> _Required work_
Reproduce the passage on the trauma recovery focused model word for word, starting at "is usually defined" and ending at "limit the damage.".

BdT Trauma Recovery Focused Model

At the TRC we are trauma recovery focused rather than just trauma informed, because we believe that recovery from trauma is possible.

We recognise that trauma recovery is not taught in any qualifying course within the specialised professionals that work within the mental health and psychological  therapy sphere, and so we all work within this framework. Each practitioner who works with the children and young people is regulated by their own therapy board, and as a team we then work within the BDT Trauma recovery model. 

According to the BdT TRFM, trauma informed work recognises the centrality of relationship, the impact of threat and fear and acknowledges that children communicate their needs and fears through behaviour. Trauma Recovery focused work builds on that foundation but aims at not just helping the children to engage in the short term but actually recover from the impact of the terrifying experience. Trauma impacts people in the subconscious and body and as such all our psychotherapists are taught to know how to facilitate recovery for the child and young person from the negative impact of the trauma on the body, emotions, subconscious and relationships.

The key principles of the model are:

1. Understanding the

trauma continuum

The trauma continuum can help all those who work with children to use a common language, which consequently enables a child to receive appropriate interventions that are suitable for their level of traumatic response. The trauma continuum is shown here.

Type I or ‘single incident trauma’

is usually defined as a one-off traumatic incident or crisis. Single incident trauma is difficult and painful and has the potential to cause injury to the child. This level of trauma, however, usually has less stigma associated with the experience; therefore other people are often responsive and supportive to those who have experienced these traumatic incidents and the person who has experienced it can speak about it. This would result in Type I trauma being placed at the beginning of the trauma continuum, especially if this was an experience within the context of a stable family where processing difficulties is a normal cultural expectation, as this could significantly limit the damage.

The continuum progresses according to the degree of trauma experienced, the amount of different traumatic experiences, and the level of social support and family attachment a child has to enable them to process and recover.

Type II trauma

Type II trauma involves repetitive experiences that are terrifying; these can rarely be spoken about due to the shock, possible threats, loyalty issues, confusion or a dissociative response due to the level of terror and powerlessness.

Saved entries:
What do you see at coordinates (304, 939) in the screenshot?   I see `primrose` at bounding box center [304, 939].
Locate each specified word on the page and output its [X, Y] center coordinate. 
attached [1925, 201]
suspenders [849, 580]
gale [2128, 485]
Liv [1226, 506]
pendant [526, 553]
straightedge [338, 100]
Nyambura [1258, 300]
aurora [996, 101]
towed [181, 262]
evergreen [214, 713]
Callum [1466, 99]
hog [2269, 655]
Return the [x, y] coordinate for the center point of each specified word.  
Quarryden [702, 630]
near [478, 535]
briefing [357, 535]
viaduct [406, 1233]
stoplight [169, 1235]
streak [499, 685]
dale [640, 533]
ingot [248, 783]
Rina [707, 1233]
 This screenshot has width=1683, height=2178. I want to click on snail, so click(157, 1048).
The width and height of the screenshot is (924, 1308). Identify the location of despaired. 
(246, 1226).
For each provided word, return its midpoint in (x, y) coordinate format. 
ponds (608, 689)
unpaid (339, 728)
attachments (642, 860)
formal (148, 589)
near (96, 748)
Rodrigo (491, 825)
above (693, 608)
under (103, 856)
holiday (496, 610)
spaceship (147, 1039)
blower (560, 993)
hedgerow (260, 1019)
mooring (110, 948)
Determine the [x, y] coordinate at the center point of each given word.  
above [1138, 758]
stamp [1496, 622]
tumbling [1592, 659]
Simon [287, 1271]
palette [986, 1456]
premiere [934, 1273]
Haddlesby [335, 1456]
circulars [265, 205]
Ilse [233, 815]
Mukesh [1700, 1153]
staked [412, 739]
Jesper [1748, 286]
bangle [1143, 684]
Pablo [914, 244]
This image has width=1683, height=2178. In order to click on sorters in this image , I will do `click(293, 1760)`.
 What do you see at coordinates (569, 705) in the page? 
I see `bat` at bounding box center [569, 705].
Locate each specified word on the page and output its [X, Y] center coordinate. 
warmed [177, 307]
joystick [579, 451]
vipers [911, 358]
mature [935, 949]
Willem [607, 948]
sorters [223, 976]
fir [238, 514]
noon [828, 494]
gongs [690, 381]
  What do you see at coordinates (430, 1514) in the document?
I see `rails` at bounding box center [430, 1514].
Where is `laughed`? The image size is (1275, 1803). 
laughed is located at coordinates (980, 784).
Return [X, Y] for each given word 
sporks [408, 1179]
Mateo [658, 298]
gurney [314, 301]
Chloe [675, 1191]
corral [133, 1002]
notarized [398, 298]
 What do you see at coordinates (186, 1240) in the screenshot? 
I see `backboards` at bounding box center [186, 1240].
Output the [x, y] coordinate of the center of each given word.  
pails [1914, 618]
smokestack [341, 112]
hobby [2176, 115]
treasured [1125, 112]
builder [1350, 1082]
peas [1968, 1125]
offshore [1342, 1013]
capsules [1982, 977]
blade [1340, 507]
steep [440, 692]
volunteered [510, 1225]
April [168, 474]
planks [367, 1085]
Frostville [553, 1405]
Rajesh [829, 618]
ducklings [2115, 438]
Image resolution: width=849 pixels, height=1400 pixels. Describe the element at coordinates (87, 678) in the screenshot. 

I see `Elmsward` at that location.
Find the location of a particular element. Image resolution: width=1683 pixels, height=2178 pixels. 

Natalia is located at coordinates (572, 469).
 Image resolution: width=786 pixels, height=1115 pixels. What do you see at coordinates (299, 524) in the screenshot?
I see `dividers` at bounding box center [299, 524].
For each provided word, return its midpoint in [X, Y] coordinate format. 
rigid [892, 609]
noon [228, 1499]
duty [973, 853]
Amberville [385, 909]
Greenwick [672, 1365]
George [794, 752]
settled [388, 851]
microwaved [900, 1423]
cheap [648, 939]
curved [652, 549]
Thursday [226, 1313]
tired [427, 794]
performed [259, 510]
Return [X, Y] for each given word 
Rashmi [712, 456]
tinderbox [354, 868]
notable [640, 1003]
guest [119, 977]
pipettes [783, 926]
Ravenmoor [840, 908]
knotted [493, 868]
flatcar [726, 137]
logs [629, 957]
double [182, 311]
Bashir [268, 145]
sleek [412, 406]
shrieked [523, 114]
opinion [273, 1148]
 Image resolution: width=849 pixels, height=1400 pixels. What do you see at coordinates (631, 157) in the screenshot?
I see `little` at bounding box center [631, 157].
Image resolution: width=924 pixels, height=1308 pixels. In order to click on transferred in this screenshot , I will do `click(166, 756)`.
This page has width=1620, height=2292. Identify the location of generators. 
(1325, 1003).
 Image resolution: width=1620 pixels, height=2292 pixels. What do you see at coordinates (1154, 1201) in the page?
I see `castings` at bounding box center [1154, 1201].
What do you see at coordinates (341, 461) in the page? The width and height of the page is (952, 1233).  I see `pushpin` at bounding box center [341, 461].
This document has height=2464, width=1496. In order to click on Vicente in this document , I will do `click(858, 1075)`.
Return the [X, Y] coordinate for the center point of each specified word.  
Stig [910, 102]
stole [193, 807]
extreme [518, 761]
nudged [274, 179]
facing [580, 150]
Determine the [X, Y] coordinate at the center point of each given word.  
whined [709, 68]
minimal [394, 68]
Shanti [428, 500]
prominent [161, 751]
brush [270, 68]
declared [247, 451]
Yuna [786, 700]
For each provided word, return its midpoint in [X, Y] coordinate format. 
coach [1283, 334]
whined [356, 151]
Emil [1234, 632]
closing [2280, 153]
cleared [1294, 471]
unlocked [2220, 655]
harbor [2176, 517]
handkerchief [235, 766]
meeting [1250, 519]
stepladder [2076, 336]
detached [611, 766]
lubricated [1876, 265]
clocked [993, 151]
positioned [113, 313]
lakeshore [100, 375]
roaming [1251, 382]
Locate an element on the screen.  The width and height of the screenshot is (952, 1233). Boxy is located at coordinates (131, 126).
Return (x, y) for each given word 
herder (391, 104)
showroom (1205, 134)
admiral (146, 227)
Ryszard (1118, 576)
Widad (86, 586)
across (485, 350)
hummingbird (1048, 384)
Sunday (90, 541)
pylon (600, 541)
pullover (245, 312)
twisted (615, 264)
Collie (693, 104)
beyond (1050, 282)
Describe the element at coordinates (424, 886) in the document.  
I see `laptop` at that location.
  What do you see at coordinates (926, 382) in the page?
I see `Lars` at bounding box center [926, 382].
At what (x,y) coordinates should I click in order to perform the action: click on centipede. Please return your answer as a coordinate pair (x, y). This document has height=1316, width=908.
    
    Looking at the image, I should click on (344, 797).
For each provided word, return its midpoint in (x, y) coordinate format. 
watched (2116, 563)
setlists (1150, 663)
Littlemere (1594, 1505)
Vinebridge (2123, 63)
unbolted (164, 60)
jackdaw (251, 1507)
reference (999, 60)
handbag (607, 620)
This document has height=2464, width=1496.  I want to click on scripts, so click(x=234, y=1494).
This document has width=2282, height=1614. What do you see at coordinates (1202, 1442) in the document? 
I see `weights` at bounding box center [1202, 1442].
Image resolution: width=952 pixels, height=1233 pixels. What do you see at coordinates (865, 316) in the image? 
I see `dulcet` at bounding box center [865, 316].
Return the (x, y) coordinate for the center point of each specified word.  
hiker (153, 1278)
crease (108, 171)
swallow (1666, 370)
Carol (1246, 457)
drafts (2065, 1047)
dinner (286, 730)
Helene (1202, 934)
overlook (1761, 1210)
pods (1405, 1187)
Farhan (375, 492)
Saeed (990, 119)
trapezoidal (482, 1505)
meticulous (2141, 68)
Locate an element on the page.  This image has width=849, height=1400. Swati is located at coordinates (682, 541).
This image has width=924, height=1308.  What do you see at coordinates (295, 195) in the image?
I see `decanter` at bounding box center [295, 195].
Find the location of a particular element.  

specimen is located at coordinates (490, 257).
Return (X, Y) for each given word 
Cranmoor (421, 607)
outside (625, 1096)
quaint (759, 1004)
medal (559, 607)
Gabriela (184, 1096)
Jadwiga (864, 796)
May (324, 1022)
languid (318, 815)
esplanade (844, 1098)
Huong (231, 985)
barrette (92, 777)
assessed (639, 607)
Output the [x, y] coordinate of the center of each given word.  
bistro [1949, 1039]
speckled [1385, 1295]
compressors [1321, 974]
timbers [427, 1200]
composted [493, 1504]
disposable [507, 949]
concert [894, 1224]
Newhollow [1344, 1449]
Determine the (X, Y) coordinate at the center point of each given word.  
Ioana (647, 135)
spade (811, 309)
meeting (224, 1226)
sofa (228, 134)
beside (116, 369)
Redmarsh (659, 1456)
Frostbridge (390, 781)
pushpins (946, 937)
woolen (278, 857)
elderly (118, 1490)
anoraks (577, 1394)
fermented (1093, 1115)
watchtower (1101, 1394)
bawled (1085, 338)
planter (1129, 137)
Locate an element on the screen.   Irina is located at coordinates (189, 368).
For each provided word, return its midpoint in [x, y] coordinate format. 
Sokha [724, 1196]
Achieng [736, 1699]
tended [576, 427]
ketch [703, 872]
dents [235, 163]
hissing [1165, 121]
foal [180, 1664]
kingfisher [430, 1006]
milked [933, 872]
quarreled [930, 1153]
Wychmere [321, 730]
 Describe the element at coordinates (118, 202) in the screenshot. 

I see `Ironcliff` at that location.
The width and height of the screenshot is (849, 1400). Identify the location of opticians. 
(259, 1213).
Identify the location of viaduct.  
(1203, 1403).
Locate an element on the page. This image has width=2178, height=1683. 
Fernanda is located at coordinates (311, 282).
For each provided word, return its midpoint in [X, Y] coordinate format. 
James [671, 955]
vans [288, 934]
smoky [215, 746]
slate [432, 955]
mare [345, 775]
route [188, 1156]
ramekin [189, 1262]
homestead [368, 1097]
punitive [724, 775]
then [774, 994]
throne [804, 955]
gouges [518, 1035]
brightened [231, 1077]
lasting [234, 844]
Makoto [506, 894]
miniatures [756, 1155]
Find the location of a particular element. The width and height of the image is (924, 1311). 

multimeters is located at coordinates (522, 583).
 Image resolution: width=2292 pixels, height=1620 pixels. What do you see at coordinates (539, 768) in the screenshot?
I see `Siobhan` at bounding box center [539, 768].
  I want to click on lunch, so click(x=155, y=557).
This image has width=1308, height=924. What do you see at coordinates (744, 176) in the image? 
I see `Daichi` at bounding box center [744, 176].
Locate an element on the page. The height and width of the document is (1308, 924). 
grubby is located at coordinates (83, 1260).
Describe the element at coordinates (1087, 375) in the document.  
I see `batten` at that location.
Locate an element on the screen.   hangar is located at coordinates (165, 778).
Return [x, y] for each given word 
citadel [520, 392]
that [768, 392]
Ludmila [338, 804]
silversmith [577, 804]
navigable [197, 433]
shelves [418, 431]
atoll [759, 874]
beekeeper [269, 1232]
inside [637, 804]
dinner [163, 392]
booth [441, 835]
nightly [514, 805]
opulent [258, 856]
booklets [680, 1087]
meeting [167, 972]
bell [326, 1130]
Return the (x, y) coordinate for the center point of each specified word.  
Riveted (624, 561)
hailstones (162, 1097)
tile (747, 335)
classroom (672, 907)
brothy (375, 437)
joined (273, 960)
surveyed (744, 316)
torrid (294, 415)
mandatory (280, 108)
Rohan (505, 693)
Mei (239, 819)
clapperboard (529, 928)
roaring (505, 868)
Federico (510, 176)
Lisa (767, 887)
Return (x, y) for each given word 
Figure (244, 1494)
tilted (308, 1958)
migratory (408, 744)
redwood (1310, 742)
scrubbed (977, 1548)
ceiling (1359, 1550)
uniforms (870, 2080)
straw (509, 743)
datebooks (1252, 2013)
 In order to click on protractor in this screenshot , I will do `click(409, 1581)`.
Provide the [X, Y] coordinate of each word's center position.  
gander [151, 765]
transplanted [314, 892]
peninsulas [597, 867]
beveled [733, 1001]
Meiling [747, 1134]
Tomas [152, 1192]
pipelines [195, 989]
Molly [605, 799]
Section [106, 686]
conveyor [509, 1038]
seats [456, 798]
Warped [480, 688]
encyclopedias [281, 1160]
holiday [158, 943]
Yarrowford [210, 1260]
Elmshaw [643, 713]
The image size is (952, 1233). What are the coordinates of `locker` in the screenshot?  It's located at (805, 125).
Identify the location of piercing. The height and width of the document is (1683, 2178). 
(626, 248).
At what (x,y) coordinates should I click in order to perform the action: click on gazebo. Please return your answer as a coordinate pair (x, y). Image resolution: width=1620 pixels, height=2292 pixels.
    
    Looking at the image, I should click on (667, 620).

> _Response for this exercise_
is usually defined as a one-off traumatic incident or crisis. Single incident trauma is difficult and painful and has the potential to cause injury to the child. This level of trauma, however, usually has less stigma associated with the experience; therefore other people are often responsive and supportive to those who have experienced these traumatic incidents and the person who has experienced it can speak about it. This would result in Type I trauma being placed at the beginning of the trauma continuum, especially if this was an experience within the context of a stable family where processing difficulties is a normal cultural expectation, as this could significantly limit the damage.